Grazie. Gli esempi sono molto utili. Nel frattempo ho trovato (credo) il termine grammaticale giusto per la costruzione, cioè "verbi pronominali transivitive" (o "pronominali apparenti"?). Parte del mio problema è che non ci sono costruzioni simili in francese (molto meno in inglese o in tedesco!).


----------



## Necsus

Appunto. È la discussione che ti ho indicato nel post precedente. All'interno dovrebbe esserci anche il link al thread in Italiano/Inglese, se non ricordo male.


----------



## MicheleAmericano

Si, la discussione è molto utile. Non l'avevo trovata prima.


----------



## ohbice

MicheleAmericano said:


> È una interessante sfumatura con _ri-_. Ma quello che mi fa fastidio è il _li_. Si potrebbe dire anche _Si era trovato davanti all'ingresso con loro_?_!_



_Si era ritrovato davanti all'ingresso loro _(o anche _Lui aveva trovato davanti all'ingresso loro_)

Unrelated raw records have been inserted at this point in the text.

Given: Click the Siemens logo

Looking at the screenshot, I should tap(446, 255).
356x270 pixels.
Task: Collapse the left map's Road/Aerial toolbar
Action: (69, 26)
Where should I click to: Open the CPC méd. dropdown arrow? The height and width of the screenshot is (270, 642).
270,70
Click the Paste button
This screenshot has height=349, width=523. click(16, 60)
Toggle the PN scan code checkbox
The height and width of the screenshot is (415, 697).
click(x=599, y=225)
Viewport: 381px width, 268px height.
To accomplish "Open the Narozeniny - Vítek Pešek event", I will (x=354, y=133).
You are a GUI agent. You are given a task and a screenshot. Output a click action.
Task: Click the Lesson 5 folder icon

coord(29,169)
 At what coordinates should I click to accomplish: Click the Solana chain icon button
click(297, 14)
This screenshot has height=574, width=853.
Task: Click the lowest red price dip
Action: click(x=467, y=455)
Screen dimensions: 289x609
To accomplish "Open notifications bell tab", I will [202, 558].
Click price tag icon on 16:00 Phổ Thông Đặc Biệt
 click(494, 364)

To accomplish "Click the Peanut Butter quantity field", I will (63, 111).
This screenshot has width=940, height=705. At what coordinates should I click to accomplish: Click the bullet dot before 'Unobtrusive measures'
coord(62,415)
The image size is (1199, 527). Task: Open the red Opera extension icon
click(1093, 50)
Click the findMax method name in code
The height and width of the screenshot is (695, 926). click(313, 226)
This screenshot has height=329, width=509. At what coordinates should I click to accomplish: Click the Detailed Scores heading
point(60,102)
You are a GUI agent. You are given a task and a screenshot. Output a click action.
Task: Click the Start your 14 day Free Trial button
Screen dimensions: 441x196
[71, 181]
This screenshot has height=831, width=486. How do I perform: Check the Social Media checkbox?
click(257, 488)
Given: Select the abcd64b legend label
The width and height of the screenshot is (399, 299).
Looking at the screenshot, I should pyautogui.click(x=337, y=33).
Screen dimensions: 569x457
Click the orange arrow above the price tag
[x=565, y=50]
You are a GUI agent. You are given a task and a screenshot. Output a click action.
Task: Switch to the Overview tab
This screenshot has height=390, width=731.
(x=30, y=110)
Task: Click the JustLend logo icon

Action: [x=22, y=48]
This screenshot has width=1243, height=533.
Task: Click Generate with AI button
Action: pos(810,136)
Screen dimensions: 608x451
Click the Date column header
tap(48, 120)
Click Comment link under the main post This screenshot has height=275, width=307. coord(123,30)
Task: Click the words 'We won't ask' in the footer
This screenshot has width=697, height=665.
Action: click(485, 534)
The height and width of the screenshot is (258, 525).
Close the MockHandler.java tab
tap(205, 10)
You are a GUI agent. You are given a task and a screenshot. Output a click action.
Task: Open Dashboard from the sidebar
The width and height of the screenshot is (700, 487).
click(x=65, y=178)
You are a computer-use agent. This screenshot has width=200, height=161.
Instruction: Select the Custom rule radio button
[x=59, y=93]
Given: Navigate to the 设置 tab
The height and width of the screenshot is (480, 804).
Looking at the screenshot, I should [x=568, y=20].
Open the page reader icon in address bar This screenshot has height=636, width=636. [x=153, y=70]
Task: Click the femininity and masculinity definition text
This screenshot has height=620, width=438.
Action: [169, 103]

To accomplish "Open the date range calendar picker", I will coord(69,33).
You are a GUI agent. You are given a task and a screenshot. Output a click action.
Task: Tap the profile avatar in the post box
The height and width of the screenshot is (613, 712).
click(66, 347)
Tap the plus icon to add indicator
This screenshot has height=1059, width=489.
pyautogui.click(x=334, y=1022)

Altri esempi: cercavo la racchetta e me la sono (ri)trovata rotta = mi sono (ri)trovata rotta lei, la racchetta

pensavo alla mia amica Rosilde e me la sono trovata di fronte = mi sono ritrovato di fronte lei, la mia amica Rosilde 

cercavo le scarpe pesanti e aprendo l'armadio me le sono trovate proprio lì davanti = mi sono ritrovato proprio lì davanti loro, le scarpe pesanti


ciao
p


----------



## MicheleAmericano

oh said:


> _Si era ritrovato davanti all'ingresso loro _(o anche _Lui aveva trovato davanti all'ingresso loro_)
> 
> Altri esempi: cercavo la racchetta e me la sono (ri)trovata rotta = mi sono (ri)trovata rotta lei, la racchetta
> 
> pensavo alla mia amica Rosilde e me la sono trovata di fronte = mi sono ritrovato di fronte lei, la mia amica Rosilde
> 
> cercavo le scarpe pesanti e aprendo l'armadio me le sono trovate proprio lì davanti = mi sono ritrovato proprio lì davanti loro, le scarpe pesanti
> 
> 
> ciao
> p


----------



## MicheleAmericano

Vi ringrazio per questi contributi. Ho tanto da imparare!


----------